Les Etats-Unis ont publié le 2 février 2018 un nouvel examen de la posture nucléaire (Nuclear Posture Review – NPR), huit ans après le dernier examen commandé par Barack Obama, daté du 6 avril 2010.

Ce document d’une centaine de pages, demandé par Donald Trump dès le 27 janvier 2017, rappelle que les Etats-Unis ont été les précurseurs dans le domaine de la réduction des armements nucléaires, marqué par la signature en 1991 du traité portant sur la réduction des armements stratégiques (Strategic Arms Reduction Treaty START), renouvelé en 2010 (New START) et limitant à 700 vecteurs et à 1 550 ogives le nombre d’armes nucléaires stratégiques déployées par les Etats-Unis et la Russie[1].

Dès la préface signée par le Secretary of Defense, ce nouvel examen dénonce la Russie, accusée d’avoir conservée un grand nombre d’armes nucléaires tactiques et de moderniser sa triade nucléaire stratégique, et la Chine, accusée quant à elle de vouloir concurrencer la supériorité militaire américaine « traditionnelle » dans le Pacifique Ouest.
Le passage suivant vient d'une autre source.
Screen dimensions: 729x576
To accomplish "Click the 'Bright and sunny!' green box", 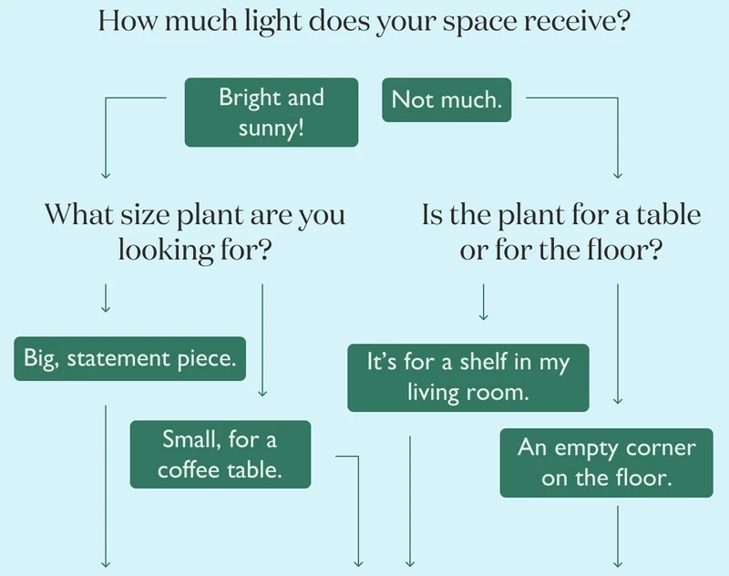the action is [x=272, y=112].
Le document justifie ce retour de la compétition entre les grandes puissances en évoquant pêle-mêle la violation par la Russie du traité sur l’élimination des forces nucléaires à portée intermédiaire (traité FNI) ou le rejet par la Chine de l’arrêt de la cour permanente d’arbitrage de la Haye sur le conflit l’opposant à la République des Philippines.

Evoquant également les provocations nord-coréennes, les ambitions iraniennes et la menace terroriste, l’examen de la posture nucléaire milite pour une stratégie de dissuasion nucléaire flexible, permettant au Président des Etats-Unis de disposer d’une réponse adaptée aux circonstances[2], quitte à reprendre l’héritage de la Guerre froide. Se justifiant par la nouvelle doctrine russe supposée cautionner l’usage limité d’armes nucléaires à faible charge, l’examen de la posture nucléaire annonce le développement de nouvelles capacités nucléaires non-stratégiques : charges militaires à effet limité montées sur les missiles embarqués sur sous-marins, nouveau missile de croisière lancé depuis la mer, chasseur multi-rôles F-35…
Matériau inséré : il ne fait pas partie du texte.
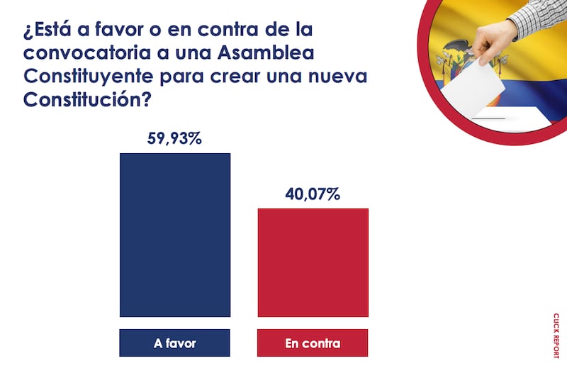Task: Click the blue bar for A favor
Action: point(175,235)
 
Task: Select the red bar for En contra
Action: point(313,262)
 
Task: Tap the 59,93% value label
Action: point(175,138)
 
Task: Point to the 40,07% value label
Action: point(313,194)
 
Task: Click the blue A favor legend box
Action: point(175,344)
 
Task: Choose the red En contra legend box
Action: point(313,344)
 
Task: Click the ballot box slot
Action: point(489,117)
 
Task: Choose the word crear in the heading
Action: point(254,77)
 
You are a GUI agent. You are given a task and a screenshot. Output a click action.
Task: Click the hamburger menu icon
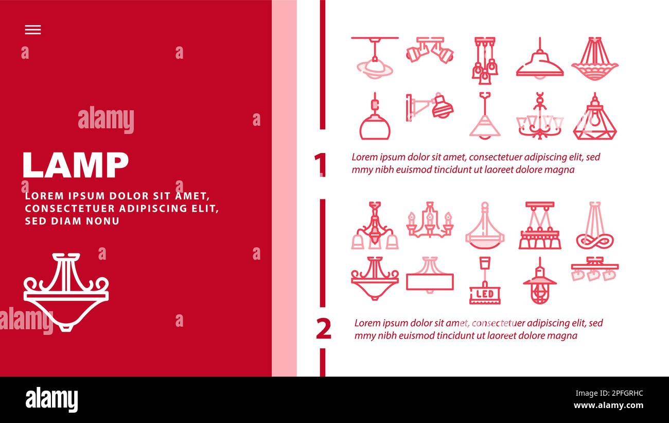pyautogui.click(x=33, y=30)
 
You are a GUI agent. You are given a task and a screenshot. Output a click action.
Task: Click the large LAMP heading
pyautogui.click(x=76, y=165)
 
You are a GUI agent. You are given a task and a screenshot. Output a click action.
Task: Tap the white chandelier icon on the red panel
pyautogui.click(x=66, y=292)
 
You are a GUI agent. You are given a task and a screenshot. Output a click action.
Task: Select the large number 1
pyautogui.click(x=320, y=164)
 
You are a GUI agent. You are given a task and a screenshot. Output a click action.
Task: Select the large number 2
pyautogui.click(x=324, y=329)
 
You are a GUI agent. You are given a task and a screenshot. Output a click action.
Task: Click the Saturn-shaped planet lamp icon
pyautogui.click(x=375, y=58)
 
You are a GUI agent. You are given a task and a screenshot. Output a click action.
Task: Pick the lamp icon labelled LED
pyautogui.click(x=485, y=280)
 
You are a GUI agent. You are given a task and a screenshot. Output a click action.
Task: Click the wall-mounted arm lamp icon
pyautogui.click(x=430, y=107)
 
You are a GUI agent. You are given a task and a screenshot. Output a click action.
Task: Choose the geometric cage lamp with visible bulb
pyautogui.click(x=595, y=116)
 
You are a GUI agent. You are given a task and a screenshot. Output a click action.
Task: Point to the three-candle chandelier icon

L’administration américaine s’oppose de plus en plus ouvertement aux deux autres puissances mondiales que sont la Chine et, dans une moindre mesure, la Russie. Durant son intervention devant l’université du Texas, le 1er février 2018, le Secretary of State a qualifié ces deux pays de « prédateurs » pouvant mettre en danger la souveraineté des nations du continent américain, plus particulièrement de l’Amérique latine. La Chine, premier partenaire commercial du Chili, de l’Argentine, du Brésil et du Pérou, a en particulier été visée, Rex Tillerson dénonçant ses pratiques qualifiées de déloyales. La Russie à quant à elle été accusée de fournir des équipements militaires à des régimes « inamicaux ». Moscou a répondu le 5 février à cette intervention, regrettant que la doctrine Monroe, vieille de près de 200 ans, soit toujours en vigueur et veuille garantir le « pré carré » des Etats-Unis sur le continent américain. Moscou avait également répondu le 3 février à la publication de la NPR, réfutant l’ensemble des accusations portées contre la Russie. Pékin s’est également prononcé officiellement, que ce soit à propos de la NPR, demandant aux Etats-Unis d’abandonner leur mentalité de « guerre froide », et en réaction à l’intervention de Rex Tillerson, dénonçant une vision en totale contradiction avec la réalité et une absence de respect vis-à-vis des pays d’Amérique latine.

VA(2S) Alain Christienne, directeur de la stratégie de l’Institut FMES

Nuclear Posture Review 2018 (en anglais) =>

[1] https://www.un.org/press/fr/2018/sgsm18883

[2] La triade nucléaire américaine est composée de quatorze sous- marins de la classe Ohio, de 400 missiles Minuteman III, de 46 bombardiers B-52H et de vingt bombardiers furtifs B-2A. La modernisation de cette triade est entamée, avec le lancement prévu d’au moins douze sous-marins de la classe Columbia, le remplacement des Minuteman III à l’horizon 2029 et le développement du bombardier stratégique B-21 Raider.